Westfälische Rundschau

Westfälische Rundschau - Dortmund, 20.10.1998

Fernsehpreis für Hans-Josef Dreckmann
Die Krise holt ihn immer wieder ein

Von Rainer Tittelbach

Er ist einer der ganz großen Kenner des schwarzen Kontinents. Ob Bürgerkrieg im Kongo oder Hungersnot in Äthiopien - Hans-Josef Dreckmann (60) Ist vor Ort. Seit Ende 1994 leitet er das ARD-Studio Nairobi. Bereits von 1980 bis 87 war er für den W DR in Ostafrika. Heute bekommt der zweifache Grimme-Preisträger den Hanns-Joachim Friedrichs-Preis (WDR, 23.15 Uhr).
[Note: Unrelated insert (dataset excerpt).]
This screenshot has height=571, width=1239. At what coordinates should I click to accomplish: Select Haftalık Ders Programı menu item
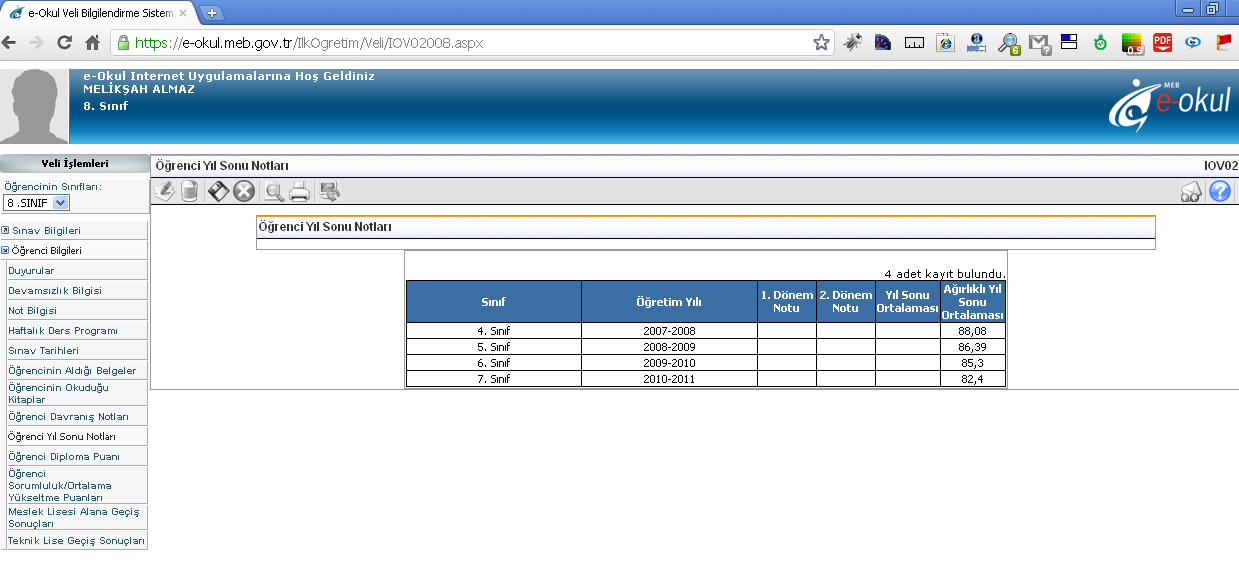click(x=63, y=331)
Für seine Afrika-Arbeit insgesamt nimmt Dreckmann die Ehrung gern entgegen. Bei einem Preis, der Ihm ausschließlich für eine Krisenberichterstattung wie die Flüchtlingskatastrophe in Zaire verliehen worden wäre, hätte er gezögert. „ich bin nicht, will nicht und werde nie ein Kriegs- und Krisenberichterstatter sein.“

Dreckmann ist der Inbegriff des bescheidenen, integren Journalisten. Gehofft hatte er, in Afrika eine Nische zu finden, in der man sich nicht dem Aktualitätswahn unterwerfen müsse. Doch CNN und auch die großen Nachrichtenagenturen haben das Afrika der Hungersnöte und des Massensterbens als Nachrichten-Markt entdeckt. Dies verfestige das Bild: "Afrika in der Aktualität ist Krisenberichterstattung. Eine gute Nachricht ist nunmal keine Nachricht."

Bleiben die Hintergrund-Berichte im „Weltspiegel", Reportagen fürs dritte Programm oder, wie zuletzt die großangelegte Tour durch Tansania. Ironie des Schicksals, daß Dreckmann den TV-Trip nach zwei Wochen abbrechen und Sabine Bohland die letzte Woche allein bestreiten mußte. Der Kongo rief, Hungersnot im Südsudan, der Terror in Nairobi. Also, wie gehabt; Krisenberichterstattung.

Dreckmann versucht, den „fremden Kontinent' fair zu beurteilen. „So wie CNN oder auch die deutschen Privatsender Afrika begegnen, ist für mich der Tatbestand der üblen Nachrede." Dieses Verkürzen auf Brutalität und Hoffnungslosigkeit. Widerlich findet er auch Korrespondenten, die mit kugelsicherer Weste vor die Kamera treten. Er würde nie eine tragen, auch wenn er schon häufiger Angst gehabt hat.

In seiner preisgekrönten Reihe „2x.." hat Dreckmann Anfang der 80er Jahre Länder wie Kenia oder Sambia mit einem afrikanischen Ko-Autor aus zwei Sichtweisen gezeigt. „Mein Traum war immer, wenn nicht einen schwarzen Kameramann, so doch wenigstens einen schwarzen Toningenieur im Team zu haben." Er hat nie einen guten gefunden. In einem Punkt fühlt sich Hans Josef Dreckmann heute freier als 1980: „Ich muß nicht mehr beweisen, daß ich kein Rassist bin!"